CAUCASUS / CENTRAL ASIA - Report 03 Jan 2025 by Ivan Tchakarov

The year starts exactly as it ended, with Georgia occupying our minds, as the outgoing President surrendered much more easily than anticipated despite promising to offer stiffer resistance to those (Georgian Dream) who were barely hiding their desire to see her gone, and the new President was inaugurated on Dec 29th.
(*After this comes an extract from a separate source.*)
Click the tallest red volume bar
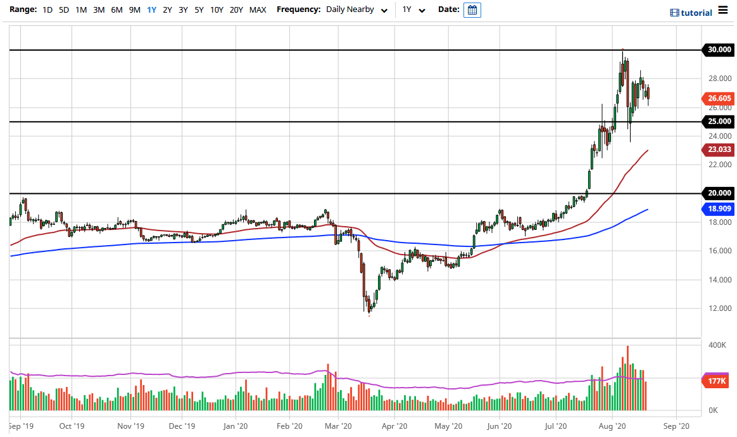The height and width of the screenshot is (437, 737). pyautogui.click(x=627, y=378)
I present the stronger (in my view) case for further normalization of the political backdrop as I argue that Georgian Dream has won a key symbolic victory in seeing Salome Zurabishvili off in a peaceful manner (which was not guaranteed). Moreover, I argue that the West has reacted in a relatively mild manner to the unfolding events and stress, in particular, the often ignored, yet very important, modus operandi of the key regional players, including Azerbaijan, Turkey and Armenia, all of which have recognized both the Oct Parliamentary Elections and the newly elected President.

I also argue the weaker (in my view) case for deepening the Constitutional crisis, which must necessarily depend on a much more active Western approach to supporting the opposition. There are, in fact, calls for such an approach in American analytical circles that claim that US foreign policy in the region is "dangerously outdated".
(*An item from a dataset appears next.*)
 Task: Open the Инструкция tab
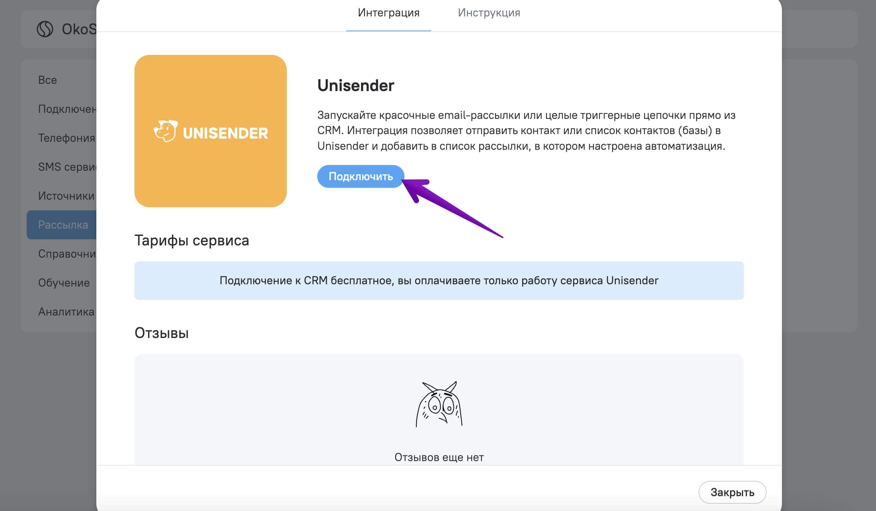[489, 13]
My view on the political events in Georgia has been the same since the very start, and none of what has happened recently has forced me to reconsider. The larger Georgian society feels more sympathetic to the kind the of vision offered by Georgian Dream, i.e., a vision that strives to combine moderately pro-Western and conservative views with the desire not to antagonize Russia (or China, for that matter). The problem, of course, is that these two building blocks may not be fully consistent, despite the ruling party's genuine efforts to find ways to make them so.